SOME of America’s smartest publications — the ones that often offered robust and serious jazz coverage in decades past — have recently been running articles (satiric, critical or otherwise) dissing one of my favorite art forms. New Yorker, Atlantic, New York Review of Books… What’s behind it?
Music historian and CultureCrash ally Ted Gioia tries to puzzle it out in a new essay in the Daily Beast.
Jazz doesn’t get much coverage in the mainstream media, and hasn’t for many years. But something strange has happened during the last four months. Over a period of just a few weeks, a host of high profile periodicals have published smug, scornful dismissals of the music. Is this just coincidence, or has something changed in the cultural dialogue?
How did jazz go from America’s musical treasure to whipping boy? Let’s go back to the last day in July, when The New Yorker set the tone with the publication of an interview with Sonny Rollins. Here the sax legend offered observations “in his own words” on his life and times. But, as the jazz community soon learned, this wasn’t really an interview with Rollins, now 84 years old, and the comments attributed to him weren’t his own words, but a satire concocted by a writer who had learned his craft at The Onion.

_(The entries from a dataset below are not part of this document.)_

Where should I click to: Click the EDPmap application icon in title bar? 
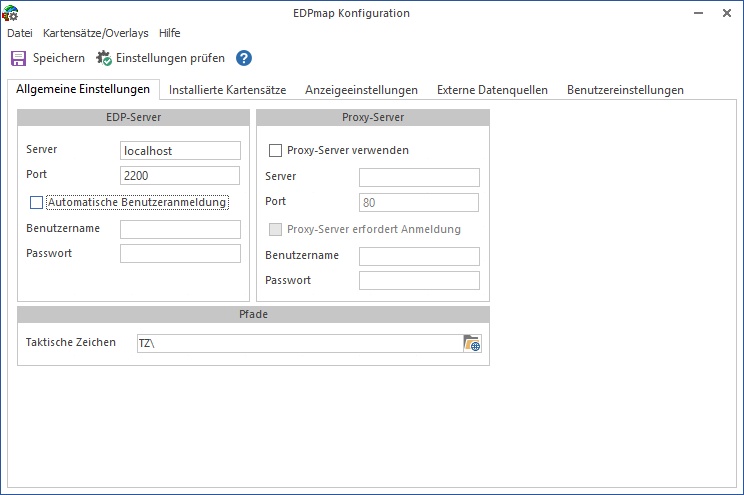point(11,13)
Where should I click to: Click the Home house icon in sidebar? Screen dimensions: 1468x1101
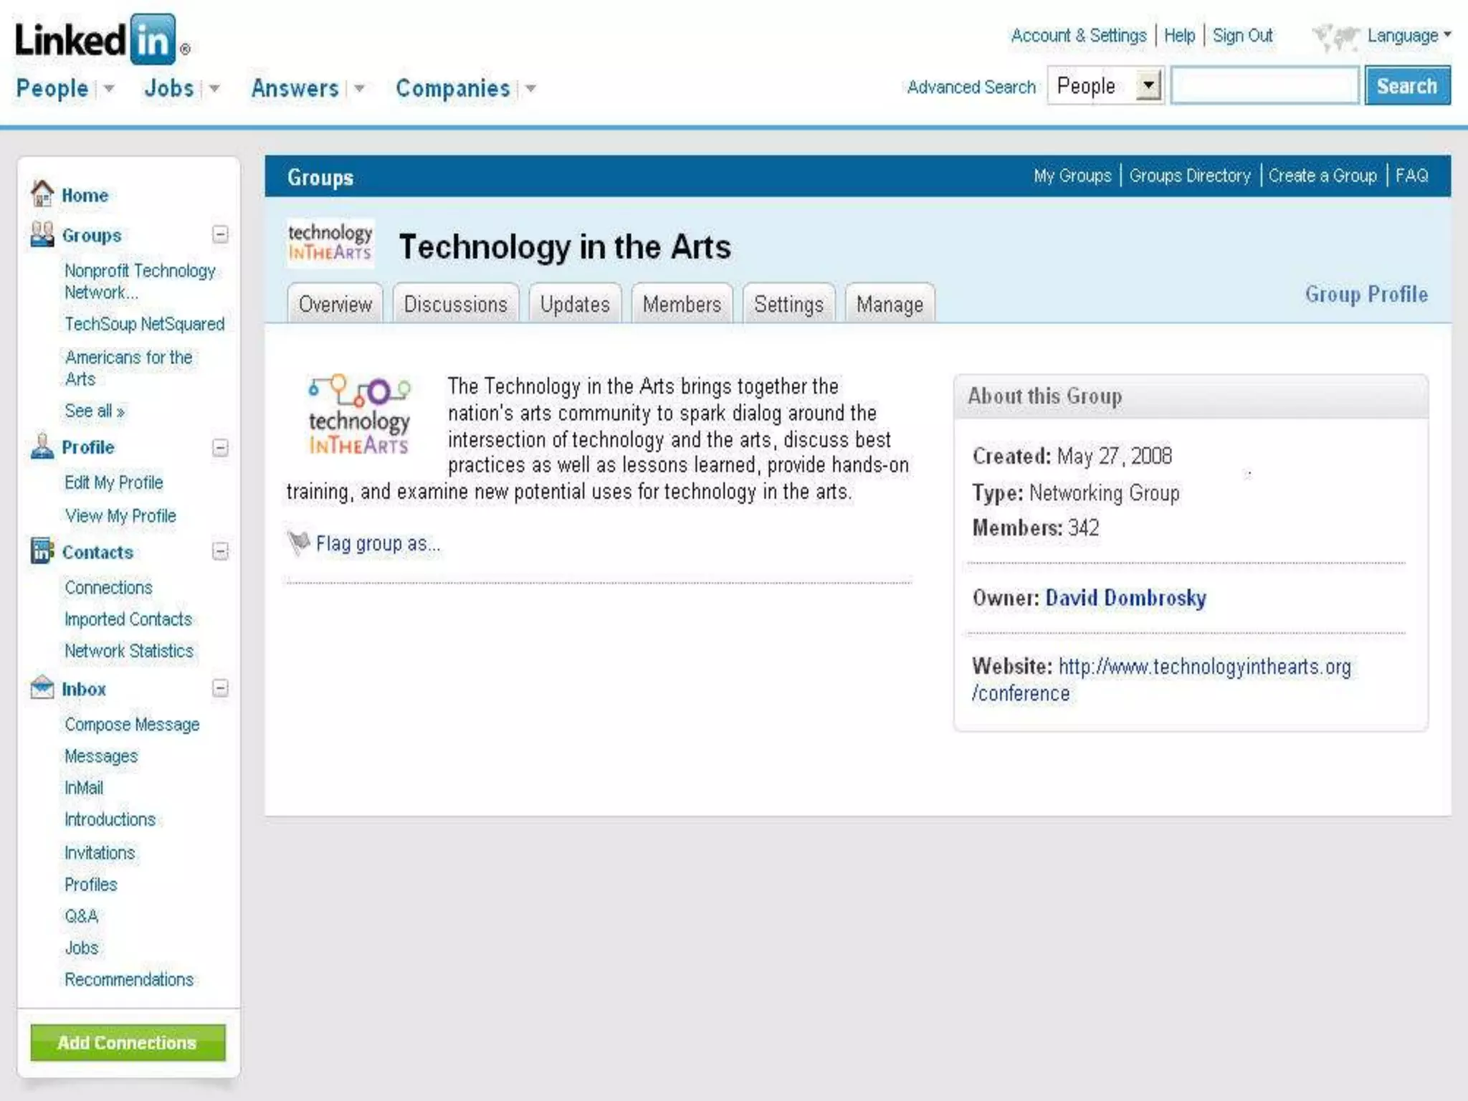pyautogui.click(x=42, y=194)
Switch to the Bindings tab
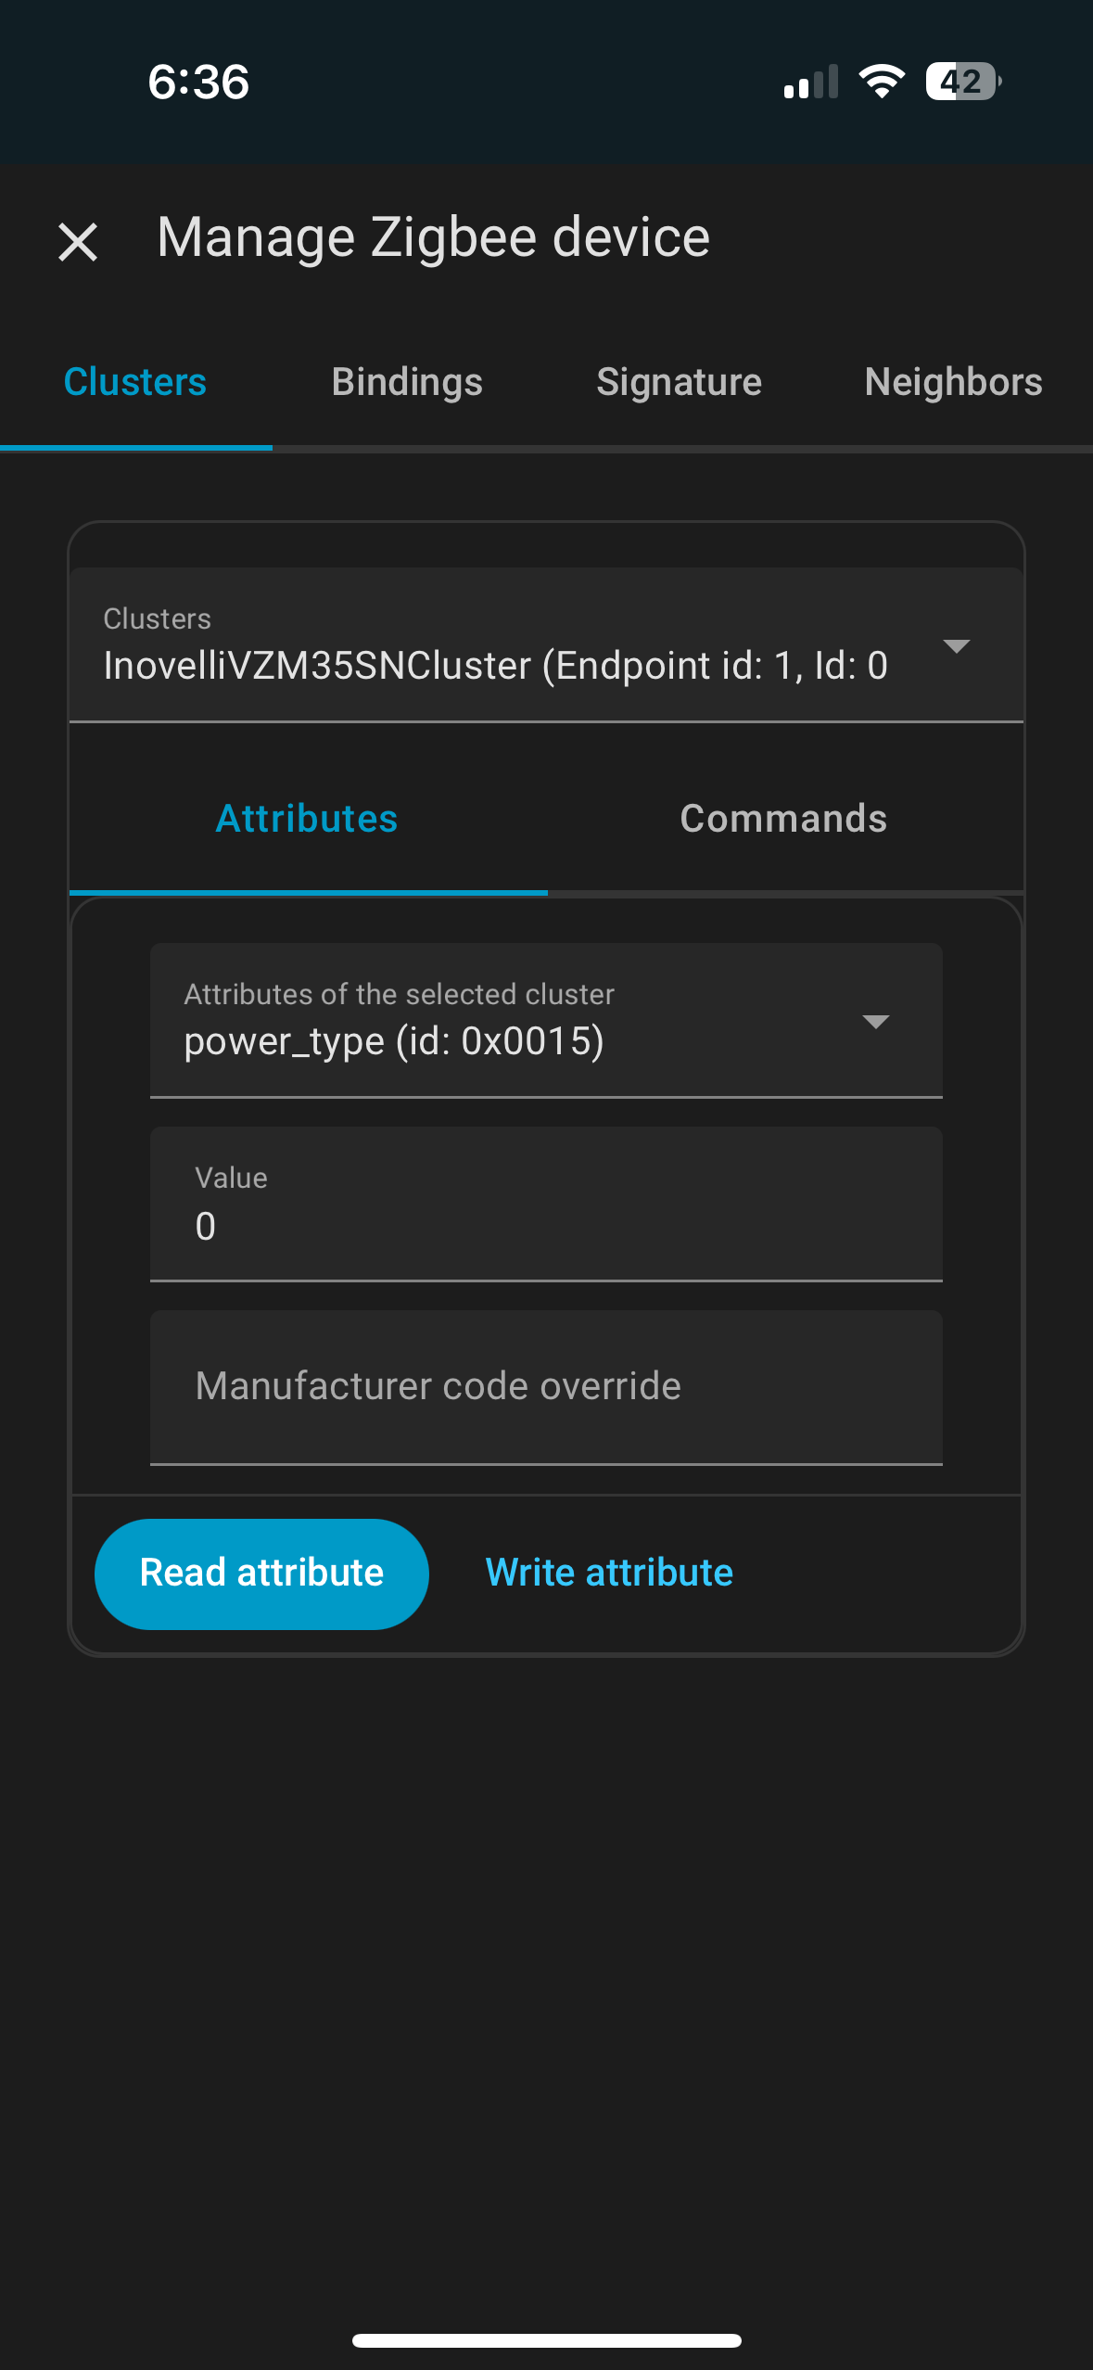This screenshot has height=2370, width=1093. point(407,382)
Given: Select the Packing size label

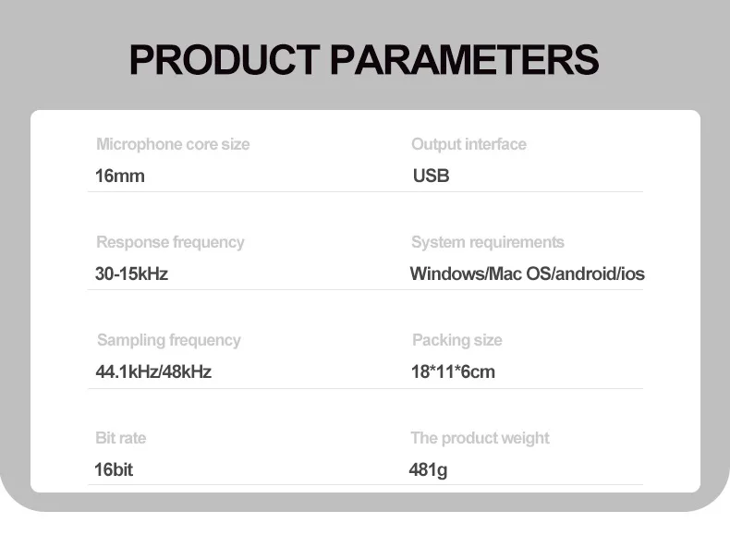Looking at the screenshot, I should click(x=457, y=340).
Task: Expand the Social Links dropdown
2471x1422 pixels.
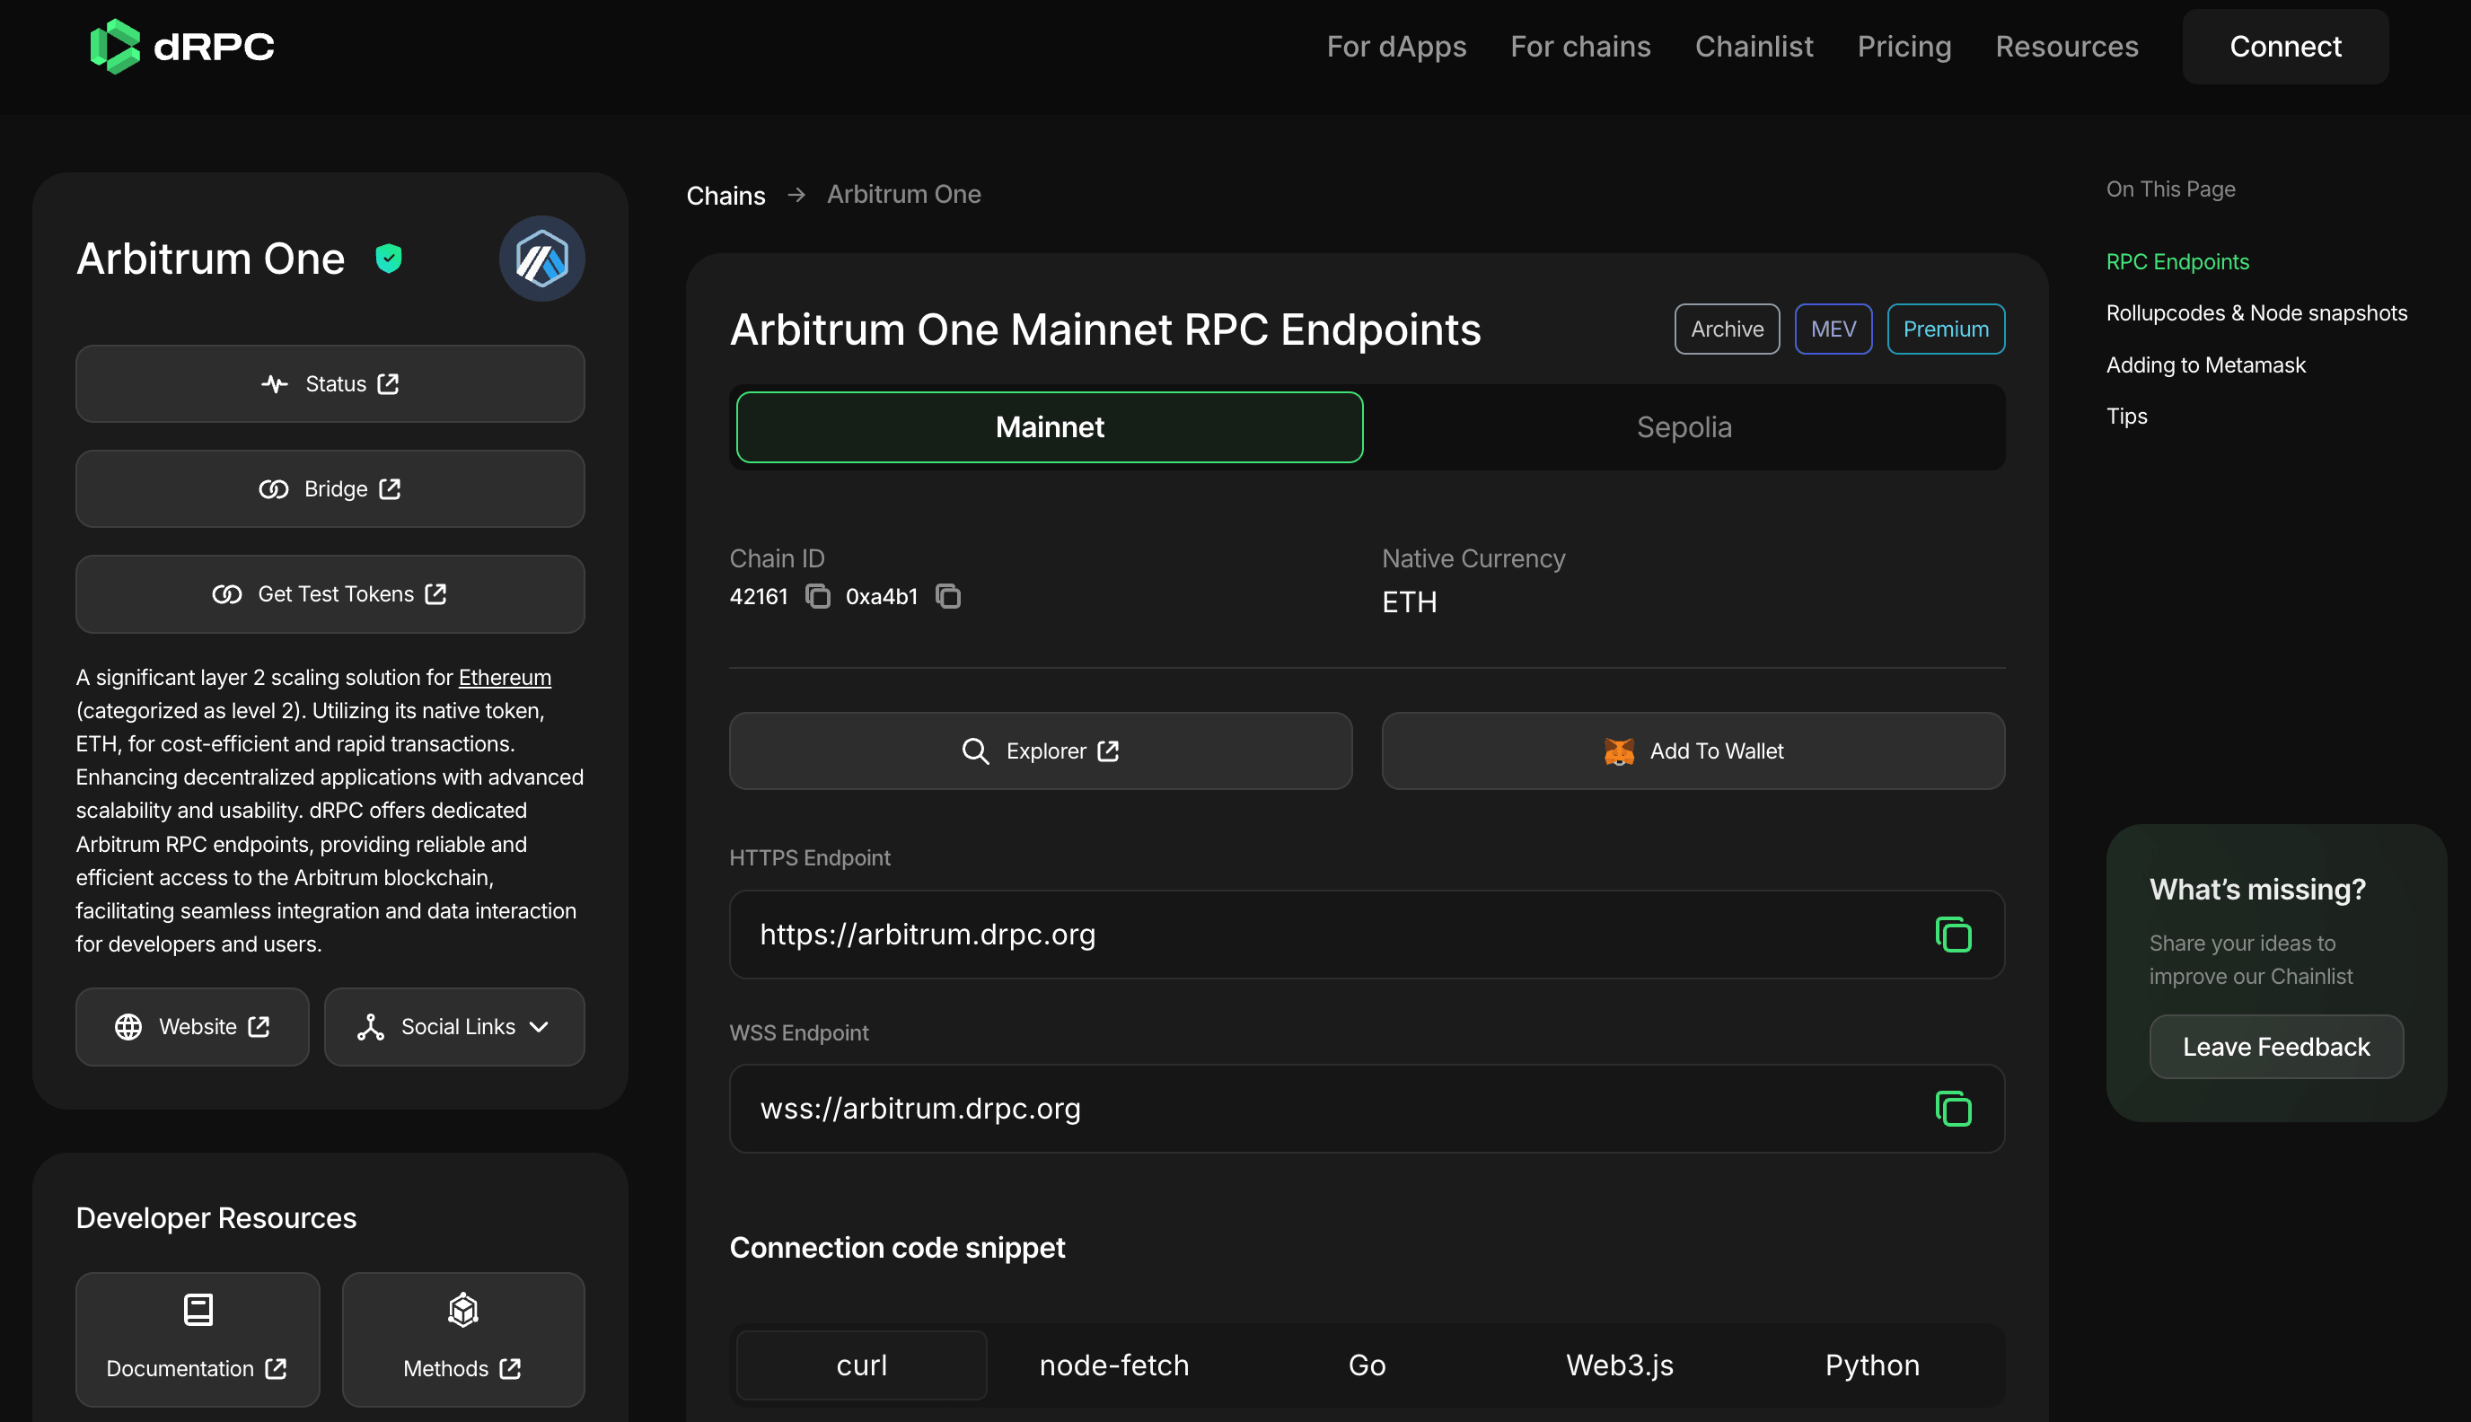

…Just nine days later, the Washington Post ran a caustic article that began with three memorable sentences: “Jazz is boring. Jazz is overrated. Jazz is washed up.”
Ted goes on from there, sketching the way jazz increasingly gets caricatured as a pretentious, compulsory kind of culture.
I won’t spoil his conclusion. Have some thoughts on this myself and they’ll probably have to wait until after my trip.
Part of me wants to say to the haters: Go listen to a Dinah Washington or Charlie Parker song, or read about what a lot of these musicians — especially the black musicians — went through as they built and sustained their careers. And then tell me jazz is something worth mocking.